Records for this task:
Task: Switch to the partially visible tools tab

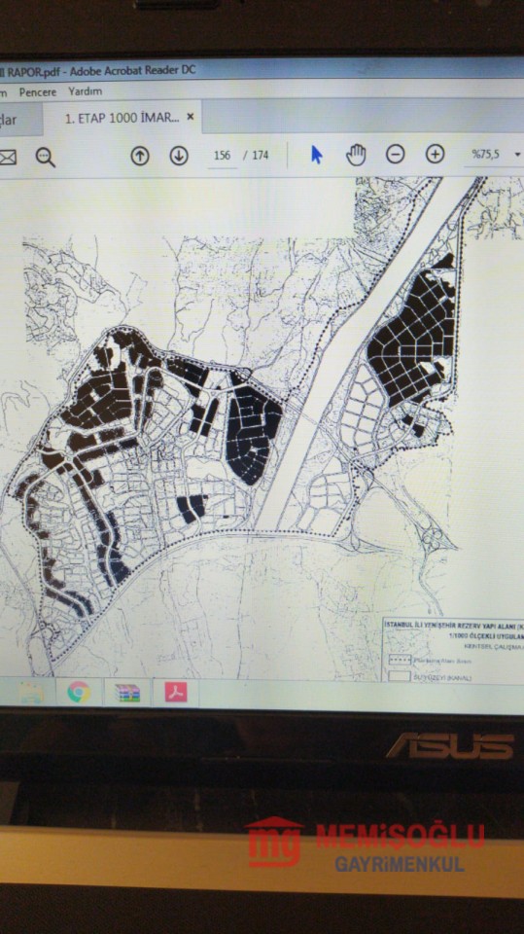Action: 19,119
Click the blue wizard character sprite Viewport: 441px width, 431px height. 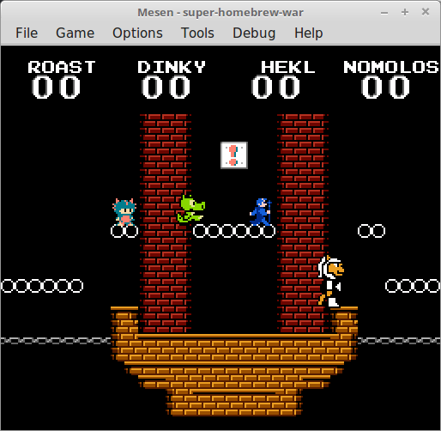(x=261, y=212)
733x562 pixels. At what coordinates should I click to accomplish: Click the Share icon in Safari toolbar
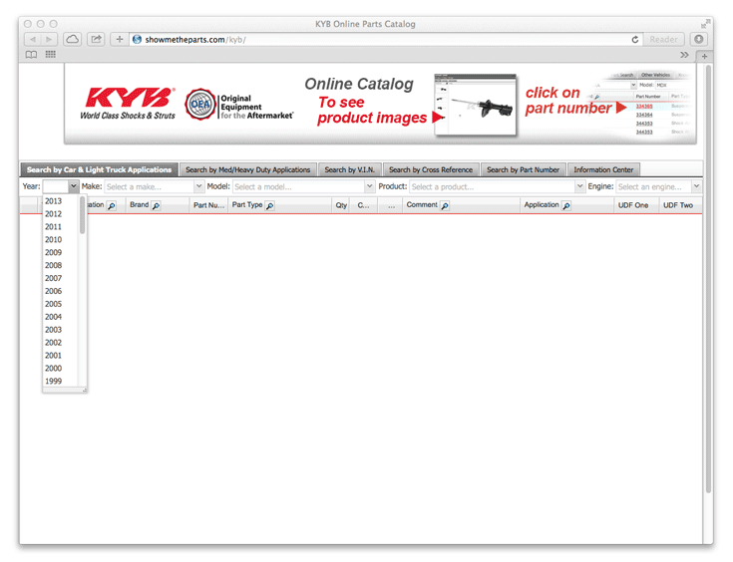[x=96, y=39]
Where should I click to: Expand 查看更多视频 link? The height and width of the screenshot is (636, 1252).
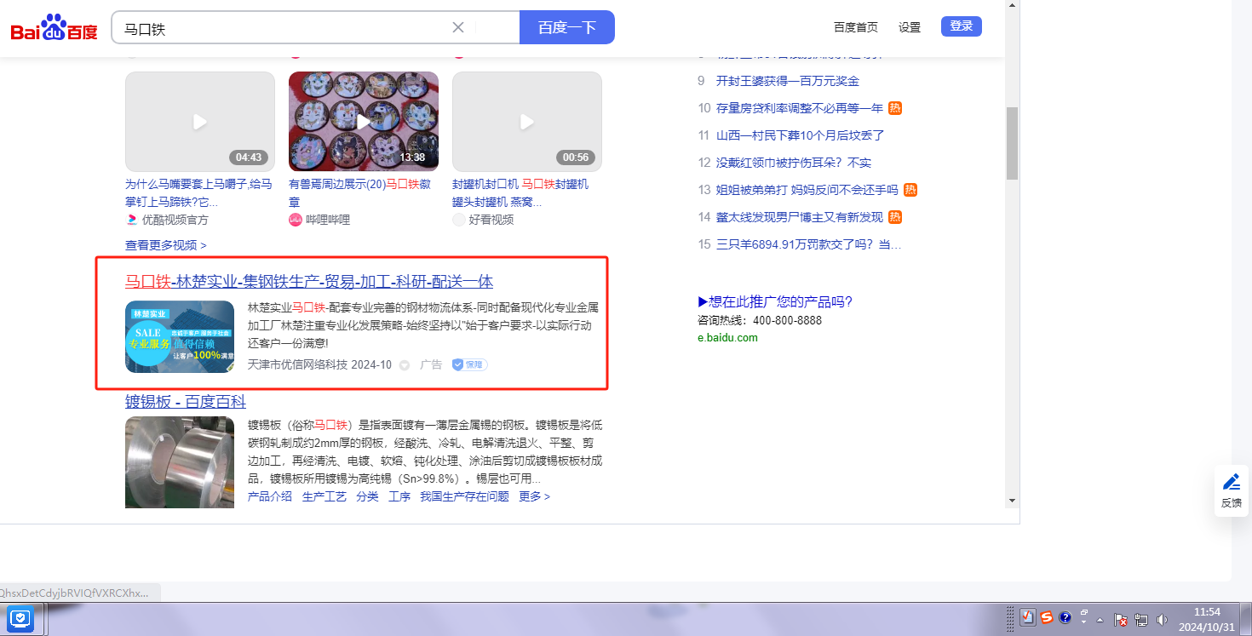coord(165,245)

Problem to solve: Nothing but the lines from the one containing "733x562 pixels. At" through the end of the listing should be printed, each exactly as it appears and without pictures.

Exercise solution:
733x562 pixels. At what coordinates should I click to accomplish: Click the Share icon in Safari toolbar
[x=96, y=39]
Where should I click to: Expand 查看更多视频 link? The height and width of the screenshot is (636, 1252).
coord(165,245)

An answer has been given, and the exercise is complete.